Please filter the entries for the word "dropdown" and copy every line that has it.

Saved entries

%%

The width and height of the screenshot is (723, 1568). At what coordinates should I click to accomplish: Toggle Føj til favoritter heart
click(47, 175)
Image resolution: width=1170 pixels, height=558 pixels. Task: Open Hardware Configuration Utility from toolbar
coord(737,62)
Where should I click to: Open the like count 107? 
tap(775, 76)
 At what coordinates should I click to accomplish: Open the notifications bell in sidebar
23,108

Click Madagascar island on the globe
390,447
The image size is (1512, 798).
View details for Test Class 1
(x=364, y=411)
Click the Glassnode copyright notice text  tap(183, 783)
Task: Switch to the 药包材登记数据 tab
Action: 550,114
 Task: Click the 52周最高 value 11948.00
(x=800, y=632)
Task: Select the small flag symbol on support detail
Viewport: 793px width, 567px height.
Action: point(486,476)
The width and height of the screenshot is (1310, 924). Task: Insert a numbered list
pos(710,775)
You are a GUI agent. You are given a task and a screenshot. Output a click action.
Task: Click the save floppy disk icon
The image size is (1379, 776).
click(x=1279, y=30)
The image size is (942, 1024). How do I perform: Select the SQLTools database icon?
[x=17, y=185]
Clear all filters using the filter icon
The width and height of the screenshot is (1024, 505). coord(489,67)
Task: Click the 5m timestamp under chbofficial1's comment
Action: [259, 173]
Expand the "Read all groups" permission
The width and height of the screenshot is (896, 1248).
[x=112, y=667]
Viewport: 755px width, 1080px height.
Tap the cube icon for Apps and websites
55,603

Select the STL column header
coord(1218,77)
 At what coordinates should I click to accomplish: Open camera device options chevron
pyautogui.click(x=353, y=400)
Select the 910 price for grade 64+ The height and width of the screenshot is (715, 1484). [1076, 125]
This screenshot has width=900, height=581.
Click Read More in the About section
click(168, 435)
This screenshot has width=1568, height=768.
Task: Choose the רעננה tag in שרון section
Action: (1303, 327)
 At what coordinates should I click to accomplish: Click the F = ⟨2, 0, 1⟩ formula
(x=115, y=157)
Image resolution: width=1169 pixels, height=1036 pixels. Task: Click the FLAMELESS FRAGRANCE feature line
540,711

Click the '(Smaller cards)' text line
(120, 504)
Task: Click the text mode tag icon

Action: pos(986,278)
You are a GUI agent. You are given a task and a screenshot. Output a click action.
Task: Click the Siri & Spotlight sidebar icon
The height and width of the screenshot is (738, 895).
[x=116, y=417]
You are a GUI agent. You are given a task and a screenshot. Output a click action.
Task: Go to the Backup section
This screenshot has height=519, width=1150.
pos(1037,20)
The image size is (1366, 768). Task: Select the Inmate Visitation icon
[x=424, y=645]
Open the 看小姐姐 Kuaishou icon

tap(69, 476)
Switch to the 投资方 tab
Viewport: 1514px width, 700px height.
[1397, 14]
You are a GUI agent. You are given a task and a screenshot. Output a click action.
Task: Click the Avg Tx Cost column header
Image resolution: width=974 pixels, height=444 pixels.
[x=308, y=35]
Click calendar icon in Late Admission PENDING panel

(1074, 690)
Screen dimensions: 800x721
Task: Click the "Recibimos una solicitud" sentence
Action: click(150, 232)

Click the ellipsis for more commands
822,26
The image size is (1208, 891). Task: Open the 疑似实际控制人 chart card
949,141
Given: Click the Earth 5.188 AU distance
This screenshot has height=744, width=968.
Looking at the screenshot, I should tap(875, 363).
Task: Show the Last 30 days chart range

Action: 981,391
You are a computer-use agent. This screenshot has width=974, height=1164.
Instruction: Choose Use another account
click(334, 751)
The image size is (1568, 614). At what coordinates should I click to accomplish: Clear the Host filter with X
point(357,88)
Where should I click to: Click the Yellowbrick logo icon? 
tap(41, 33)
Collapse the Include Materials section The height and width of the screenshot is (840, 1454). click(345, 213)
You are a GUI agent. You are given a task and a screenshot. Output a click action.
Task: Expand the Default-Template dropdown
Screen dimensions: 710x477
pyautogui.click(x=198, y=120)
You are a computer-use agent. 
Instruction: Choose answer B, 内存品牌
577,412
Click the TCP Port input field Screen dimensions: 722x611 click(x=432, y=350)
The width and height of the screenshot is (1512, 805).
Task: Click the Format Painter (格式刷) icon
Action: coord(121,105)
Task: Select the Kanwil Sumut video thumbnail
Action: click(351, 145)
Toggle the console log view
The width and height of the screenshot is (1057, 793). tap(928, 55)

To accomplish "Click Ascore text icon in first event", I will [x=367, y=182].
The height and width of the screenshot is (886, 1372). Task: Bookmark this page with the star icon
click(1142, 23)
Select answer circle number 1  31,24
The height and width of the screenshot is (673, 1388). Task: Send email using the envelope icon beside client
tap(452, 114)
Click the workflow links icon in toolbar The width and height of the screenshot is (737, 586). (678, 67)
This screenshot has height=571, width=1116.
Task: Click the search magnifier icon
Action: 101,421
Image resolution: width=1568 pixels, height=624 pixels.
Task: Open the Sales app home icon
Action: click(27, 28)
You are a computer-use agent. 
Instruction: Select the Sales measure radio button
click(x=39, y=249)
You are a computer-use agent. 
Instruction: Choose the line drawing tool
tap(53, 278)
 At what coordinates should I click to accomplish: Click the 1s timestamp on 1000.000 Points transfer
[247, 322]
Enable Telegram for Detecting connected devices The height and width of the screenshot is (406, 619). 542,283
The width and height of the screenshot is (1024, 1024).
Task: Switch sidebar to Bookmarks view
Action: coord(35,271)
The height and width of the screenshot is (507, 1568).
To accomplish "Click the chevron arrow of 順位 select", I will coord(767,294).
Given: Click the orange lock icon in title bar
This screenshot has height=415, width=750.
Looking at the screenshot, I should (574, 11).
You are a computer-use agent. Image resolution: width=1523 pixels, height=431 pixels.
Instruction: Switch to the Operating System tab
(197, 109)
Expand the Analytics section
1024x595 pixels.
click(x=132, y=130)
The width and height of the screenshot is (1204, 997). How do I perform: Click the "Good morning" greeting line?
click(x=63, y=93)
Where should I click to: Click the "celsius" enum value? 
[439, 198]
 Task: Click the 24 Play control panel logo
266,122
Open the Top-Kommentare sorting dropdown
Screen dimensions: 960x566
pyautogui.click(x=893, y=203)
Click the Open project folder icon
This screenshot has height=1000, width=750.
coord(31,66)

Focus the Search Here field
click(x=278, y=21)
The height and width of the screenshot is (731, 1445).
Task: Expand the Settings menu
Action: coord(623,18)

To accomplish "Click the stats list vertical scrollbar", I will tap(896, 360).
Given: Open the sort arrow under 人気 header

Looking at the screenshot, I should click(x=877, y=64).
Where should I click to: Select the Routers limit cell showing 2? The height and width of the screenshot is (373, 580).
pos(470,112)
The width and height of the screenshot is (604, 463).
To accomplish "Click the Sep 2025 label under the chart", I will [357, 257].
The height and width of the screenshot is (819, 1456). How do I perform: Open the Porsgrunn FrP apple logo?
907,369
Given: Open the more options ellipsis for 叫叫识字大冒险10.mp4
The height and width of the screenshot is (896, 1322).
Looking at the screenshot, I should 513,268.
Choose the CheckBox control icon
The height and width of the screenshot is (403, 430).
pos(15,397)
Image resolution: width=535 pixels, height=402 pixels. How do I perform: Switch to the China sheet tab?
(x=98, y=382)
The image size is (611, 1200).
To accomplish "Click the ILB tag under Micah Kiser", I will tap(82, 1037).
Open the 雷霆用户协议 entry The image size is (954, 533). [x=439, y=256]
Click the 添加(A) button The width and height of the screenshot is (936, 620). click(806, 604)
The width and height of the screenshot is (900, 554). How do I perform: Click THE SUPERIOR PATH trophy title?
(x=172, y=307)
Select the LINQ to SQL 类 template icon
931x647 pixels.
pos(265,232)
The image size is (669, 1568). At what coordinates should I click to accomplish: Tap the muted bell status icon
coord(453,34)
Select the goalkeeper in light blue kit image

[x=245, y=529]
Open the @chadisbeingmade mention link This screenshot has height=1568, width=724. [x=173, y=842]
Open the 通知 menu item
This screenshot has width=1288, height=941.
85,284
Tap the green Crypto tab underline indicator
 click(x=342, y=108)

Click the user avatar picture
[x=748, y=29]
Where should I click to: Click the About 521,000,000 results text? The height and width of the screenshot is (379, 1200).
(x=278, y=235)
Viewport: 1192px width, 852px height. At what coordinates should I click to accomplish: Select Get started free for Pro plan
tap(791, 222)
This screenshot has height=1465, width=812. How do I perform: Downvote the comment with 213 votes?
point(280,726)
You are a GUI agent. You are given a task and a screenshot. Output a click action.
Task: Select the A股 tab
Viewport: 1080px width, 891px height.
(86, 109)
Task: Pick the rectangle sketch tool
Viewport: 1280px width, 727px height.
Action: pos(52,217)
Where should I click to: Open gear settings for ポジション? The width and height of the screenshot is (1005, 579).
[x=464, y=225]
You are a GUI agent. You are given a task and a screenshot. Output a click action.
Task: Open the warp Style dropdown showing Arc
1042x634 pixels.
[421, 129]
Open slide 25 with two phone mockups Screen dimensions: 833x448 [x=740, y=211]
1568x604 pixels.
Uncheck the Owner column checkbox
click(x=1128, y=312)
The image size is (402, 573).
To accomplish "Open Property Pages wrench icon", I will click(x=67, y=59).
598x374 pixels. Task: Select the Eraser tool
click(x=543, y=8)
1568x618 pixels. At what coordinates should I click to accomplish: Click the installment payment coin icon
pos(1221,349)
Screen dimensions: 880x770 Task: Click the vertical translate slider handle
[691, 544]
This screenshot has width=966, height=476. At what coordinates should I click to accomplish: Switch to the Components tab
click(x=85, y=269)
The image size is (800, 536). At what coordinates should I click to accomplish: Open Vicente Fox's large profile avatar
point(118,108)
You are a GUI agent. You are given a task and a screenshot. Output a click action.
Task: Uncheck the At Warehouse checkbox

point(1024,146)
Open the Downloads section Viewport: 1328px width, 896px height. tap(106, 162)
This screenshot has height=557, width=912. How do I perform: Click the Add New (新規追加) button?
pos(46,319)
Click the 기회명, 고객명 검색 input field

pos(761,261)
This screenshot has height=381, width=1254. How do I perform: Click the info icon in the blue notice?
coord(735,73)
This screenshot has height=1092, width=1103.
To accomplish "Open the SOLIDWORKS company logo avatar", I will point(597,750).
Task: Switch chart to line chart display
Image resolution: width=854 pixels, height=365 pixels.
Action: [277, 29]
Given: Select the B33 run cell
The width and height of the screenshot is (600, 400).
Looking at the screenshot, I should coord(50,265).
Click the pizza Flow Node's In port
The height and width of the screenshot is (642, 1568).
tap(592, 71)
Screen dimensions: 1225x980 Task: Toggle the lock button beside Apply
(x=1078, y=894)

%%

● **YOUR SOLUTION**:
Task: Expand the Default-Template dropdown
Open the Top-Kommentare sorting dropdown
Task: Open the warp Style dropdown showing Arc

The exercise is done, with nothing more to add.